• [Su tarea]: En el texto sobre la escritura que figura más abajo, enumere todo aquello sobre lo que, según se afirma, las frases parecían querer gritar en los tiempos más caóticos.

Filias





Amanecí a la palabra muy pequeña. Hablé antes de poder caminar o llevarme la cuchara a la boca. Creo que fue la magia de poder nombrar la maravillosa realidad que mi madre tejía y adornaba en la cotidianidad. Rápidamente entendí que las palabras se podían acariciar, que podían significarlo todo. En mi casa siempre había libros; estaban tirados a mis pies, eran parte de mi paisaje. En ese momento en que la complejidad de los signos tuvo sentido y logré develar los secretos delirantes que encerraban, decidí nunca apartarme de la palabra.

No considero que yo sea una escritora, aunque mi oficio me obligue a escribir día tras día. Pero desde niña, escribir se volvió tan fundamental como respirar o amar. En los tiempos más oscuros escribí; en los tiempos más caóticos, las frases salían de las entrañas, como queriendo gritar sobre los horrores, lo macabro, los miedos y las transformaciones más profundas. Así que, si escribo, no es porque sepa cómo hacerlo, porque tenga un conocimiento técnico claro o un don. Escribo porque, al observar la vida, necesité contarla. Como un ratón que acumula en su nido semillas, como la gente que siente necesario comprar, como quien se vuelve adicto al amor.

• [Ítems del conjunto]:
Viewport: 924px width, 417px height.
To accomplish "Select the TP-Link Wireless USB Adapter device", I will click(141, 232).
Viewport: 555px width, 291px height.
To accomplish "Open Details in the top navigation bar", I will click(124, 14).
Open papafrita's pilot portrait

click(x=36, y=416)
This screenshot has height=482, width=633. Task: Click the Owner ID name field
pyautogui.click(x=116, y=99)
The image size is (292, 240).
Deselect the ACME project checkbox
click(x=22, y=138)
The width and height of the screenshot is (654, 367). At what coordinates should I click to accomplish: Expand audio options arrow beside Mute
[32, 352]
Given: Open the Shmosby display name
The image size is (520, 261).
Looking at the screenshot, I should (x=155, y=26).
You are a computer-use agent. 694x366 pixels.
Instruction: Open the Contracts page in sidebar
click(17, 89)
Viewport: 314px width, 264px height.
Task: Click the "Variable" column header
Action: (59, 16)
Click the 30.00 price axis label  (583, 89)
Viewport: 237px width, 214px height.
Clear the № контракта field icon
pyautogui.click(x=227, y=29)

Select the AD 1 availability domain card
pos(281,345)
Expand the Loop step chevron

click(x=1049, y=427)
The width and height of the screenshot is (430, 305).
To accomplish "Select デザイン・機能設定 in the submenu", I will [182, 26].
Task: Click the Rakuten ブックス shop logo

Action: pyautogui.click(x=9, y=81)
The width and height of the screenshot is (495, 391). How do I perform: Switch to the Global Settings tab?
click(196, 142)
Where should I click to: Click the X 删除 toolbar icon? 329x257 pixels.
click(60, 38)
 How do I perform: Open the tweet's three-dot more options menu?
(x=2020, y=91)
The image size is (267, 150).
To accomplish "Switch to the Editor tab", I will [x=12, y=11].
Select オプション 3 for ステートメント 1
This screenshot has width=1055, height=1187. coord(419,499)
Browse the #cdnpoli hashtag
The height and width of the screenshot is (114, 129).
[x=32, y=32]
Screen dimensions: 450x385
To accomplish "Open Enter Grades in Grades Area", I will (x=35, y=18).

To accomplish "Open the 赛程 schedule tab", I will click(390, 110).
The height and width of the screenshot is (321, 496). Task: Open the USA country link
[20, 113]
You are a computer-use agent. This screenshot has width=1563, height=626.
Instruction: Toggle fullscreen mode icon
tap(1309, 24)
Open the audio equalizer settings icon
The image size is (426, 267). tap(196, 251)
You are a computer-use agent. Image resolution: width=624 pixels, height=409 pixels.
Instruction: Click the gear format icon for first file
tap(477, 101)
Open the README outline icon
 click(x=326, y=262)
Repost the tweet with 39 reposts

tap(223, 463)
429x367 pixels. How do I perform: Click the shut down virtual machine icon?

• [Respuesta al ejercicio]:
- los horrores
- lo macabro
- los miedos
- las transformaciones más profundas